### EXERCISE
Switch "Describe" to "Name" in the lines from the start of the material through the line containing "coordinates (748, 566).", keeping everything else the same. Return only those lines.

### INPUT MATERIAL
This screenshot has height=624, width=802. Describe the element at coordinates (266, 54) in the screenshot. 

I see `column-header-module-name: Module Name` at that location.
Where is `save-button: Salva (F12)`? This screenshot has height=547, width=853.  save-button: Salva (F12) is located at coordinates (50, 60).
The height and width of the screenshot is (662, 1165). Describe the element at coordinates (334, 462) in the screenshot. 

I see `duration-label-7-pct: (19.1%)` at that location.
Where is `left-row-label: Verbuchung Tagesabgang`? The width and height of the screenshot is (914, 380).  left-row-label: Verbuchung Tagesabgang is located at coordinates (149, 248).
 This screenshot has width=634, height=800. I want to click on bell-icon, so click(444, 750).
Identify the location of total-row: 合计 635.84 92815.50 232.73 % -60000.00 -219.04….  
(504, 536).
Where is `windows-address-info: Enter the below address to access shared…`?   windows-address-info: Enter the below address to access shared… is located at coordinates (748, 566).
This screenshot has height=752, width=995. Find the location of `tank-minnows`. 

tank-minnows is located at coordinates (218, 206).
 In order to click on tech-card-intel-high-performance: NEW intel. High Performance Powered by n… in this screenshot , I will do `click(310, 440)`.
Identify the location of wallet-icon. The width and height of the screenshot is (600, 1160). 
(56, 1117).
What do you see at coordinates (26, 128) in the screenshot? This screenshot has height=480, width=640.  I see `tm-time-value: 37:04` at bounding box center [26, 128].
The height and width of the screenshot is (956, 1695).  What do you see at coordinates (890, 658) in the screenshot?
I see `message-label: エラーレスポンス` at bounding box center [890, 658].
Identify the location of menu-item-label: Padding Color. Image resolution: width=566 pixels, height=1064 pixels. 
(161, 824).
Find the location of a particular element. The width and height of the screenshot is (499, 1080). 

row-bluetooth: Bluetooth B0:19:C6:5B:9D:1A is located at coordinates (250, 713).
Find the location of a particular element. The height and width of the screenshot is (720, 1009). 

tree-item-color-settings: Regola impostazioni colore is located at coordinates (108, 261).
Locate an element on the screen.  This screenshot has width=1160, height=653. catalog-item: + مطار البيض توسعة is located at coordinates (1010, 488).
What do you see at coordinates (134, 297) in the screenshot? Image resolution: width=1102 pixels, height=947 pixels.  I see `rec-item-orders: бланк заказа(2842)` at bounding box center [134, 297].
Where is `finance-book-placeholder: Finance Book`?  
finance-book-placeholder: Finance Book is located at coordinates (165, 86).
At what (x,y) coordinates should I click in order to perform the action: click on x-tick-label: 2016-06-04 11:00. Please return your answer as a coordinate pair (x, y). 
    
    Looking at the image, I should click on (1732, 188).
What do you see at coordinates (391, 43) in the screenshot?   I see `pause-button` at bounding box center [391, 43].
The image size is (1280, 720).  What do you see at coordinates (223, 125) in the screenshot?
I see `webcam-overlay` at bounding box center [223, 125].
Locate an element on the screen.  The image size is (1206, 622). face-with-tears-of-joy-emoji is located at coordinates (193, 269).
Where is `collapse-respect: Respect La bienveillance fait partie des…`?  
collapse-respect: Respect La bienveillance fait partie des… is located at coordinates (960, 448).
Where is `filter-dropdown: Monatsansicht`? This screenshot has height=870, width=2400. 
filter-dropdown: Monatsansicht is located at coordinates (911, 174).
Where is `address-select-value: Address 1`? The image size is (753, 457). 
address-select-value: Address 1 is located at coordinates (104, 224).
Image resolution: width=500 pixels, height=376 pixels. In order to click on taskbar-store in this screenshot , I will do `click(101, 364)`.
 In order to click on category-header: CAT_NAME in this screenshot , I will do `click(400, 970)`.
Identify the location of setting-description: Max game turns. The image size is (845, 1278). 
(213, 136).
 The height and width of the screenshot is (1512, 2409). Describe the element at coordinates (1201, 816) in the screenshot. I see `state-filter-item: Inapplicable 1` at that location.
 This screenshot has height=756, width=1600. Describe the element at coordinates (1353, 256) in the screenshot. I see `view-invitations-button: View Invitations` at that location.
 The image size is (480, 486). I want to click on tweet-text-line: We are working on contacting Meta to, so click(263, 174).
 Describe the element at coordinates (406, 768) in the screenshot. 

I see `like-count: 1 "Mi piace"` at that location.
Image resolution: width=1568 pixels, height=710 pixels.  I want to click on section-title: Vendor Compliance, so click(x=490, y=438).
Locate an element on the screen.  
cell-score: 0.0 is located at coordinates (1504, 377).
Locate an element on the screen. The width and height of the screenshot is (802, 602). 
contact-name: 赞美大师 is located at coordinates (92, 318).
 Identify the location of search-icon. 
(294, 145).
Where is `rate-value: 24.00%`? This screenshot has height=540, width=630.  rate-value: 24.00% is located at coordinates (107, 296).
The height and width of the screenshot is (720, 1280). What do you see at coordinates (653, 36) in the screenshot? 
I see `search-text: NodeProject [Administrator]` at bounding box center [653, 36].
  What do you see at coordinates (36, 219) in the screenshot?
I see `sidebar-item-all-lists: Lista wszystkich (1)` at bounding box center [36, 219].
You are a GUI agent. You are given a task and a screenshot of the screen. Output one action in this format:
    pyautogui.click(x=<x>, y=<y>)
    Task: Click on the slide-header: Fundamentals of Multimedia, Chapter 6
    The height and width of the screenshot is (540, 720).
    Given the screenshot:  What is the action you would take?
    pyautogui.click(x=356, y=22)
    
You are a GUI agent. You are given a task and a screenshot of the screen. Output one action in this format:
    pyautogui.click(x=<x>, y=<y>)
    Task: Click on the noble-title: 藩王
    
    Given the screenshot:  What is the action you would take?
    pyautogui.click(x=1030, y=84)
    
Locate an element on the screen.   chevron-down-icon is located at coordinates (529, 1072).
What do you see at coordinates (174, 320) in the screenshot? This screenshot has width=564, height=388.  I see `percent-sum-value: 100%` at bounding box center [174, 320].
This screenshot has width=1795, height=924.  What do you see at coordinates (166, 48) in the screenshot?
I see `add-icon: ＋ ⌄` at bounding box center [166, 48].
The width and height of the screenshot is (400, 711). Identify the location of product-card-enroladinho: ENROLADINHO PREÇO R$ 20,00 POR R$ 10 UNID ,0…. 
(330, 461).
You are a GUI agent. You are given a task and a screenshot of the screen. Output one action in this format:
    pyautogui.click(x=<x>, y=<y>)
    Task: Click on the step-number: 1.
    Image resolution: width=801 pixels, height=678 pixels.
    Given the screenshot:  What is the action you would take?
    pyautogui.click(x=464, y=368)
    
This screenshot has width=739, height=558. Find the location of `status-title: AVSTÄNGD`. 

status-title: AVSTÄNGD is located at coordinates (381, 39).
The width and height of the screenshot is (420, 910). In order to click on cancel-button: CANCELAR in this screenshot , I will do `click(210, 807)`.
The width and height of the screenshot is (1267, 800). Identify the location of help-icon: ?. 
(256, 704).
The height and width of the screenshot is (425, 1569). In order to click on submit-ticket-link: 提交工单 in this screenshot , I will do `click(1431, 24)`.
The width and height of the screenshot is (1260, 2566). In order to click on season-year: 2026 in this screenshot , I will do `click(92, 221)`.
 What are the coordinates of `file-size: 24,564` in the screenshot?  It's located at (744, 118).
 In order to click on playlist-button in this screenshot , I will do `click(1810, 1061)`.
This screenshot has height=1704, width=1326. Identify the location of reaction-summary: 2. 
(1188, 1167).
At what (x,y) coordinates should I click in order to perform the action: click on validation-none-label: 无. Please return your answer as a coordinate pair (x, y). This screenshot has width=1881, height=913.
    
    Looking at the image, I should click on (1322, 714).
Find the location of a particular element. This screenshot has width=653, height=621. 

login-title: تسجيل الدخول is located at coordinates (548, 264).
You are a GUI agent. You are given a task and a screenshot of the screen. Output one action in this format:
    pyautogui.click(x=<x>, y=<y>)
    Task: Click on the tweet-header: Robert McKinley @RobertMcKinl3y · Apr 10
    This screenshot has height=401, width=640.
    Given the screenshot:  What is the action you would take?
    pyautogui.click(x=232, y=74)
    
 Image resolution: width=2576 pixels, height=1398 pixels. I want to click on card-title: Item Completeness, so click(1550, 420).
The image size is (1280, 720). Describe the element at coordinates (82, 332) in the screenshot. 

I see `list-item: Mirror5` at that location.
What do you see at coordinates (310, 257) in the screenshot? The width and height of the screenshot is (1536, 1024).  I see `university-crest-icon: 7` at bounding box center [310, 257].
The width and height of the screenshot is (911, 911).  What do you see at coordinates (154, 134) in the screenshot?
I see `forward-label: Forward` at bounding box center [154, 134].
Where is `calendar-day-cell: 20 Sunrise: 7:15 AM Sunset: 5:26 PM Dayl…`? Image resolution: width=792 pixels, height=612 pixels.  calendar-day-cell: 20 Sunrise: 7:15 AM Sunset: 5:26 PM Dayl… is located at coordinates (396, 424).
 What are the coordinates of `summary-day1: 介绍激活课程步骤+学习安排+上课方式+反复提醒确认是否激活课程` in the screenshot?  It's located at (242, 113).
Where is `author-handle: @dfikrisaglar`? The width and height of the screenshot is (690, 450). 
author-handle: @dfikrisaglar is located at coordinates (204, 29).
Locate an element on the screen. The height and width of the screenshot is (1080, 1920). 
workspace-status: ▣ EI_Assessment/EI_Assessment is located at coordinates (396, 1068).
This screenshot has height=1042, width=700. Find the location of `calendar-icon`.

### TASK RESPONSE
This screenshot has height=624, width=802. Name the element at coordinates (266, 54) in the screenshot. 

I see `column-header-module-name: Module Name` at that location.
Where is `save-button: Salva (F12)`? This screenshot has height=547, width=853.  save-button: Salva (F12) is located at coordinates (50, 60).
The height and width of the screenshot is (662, 1165). Name the element at coordinates (334, 462) in the screenshot. 

I see `duration-label-7-pct: (19.1%)` at that location.
Where is `left-row-label: Verbuchung Tagesabgang`? The width and height of the screenshot is (914, 380).  left-row-label: Verbuchung Tagesabgang is located at coordinates (149, 248).
 This screenshot has width=634, height=800. I want to click on bell-icon, so click(444, 750).
Identify the location of total-row: 合计 635.84 92815.50 232.73 % -60000.00 -219.04….  
(504, 536).
Where is `windows-address-info: Enter the below address to access shared…`?   windows-address-info: Enter the below address to access shared… is located at coordinates (748, 566).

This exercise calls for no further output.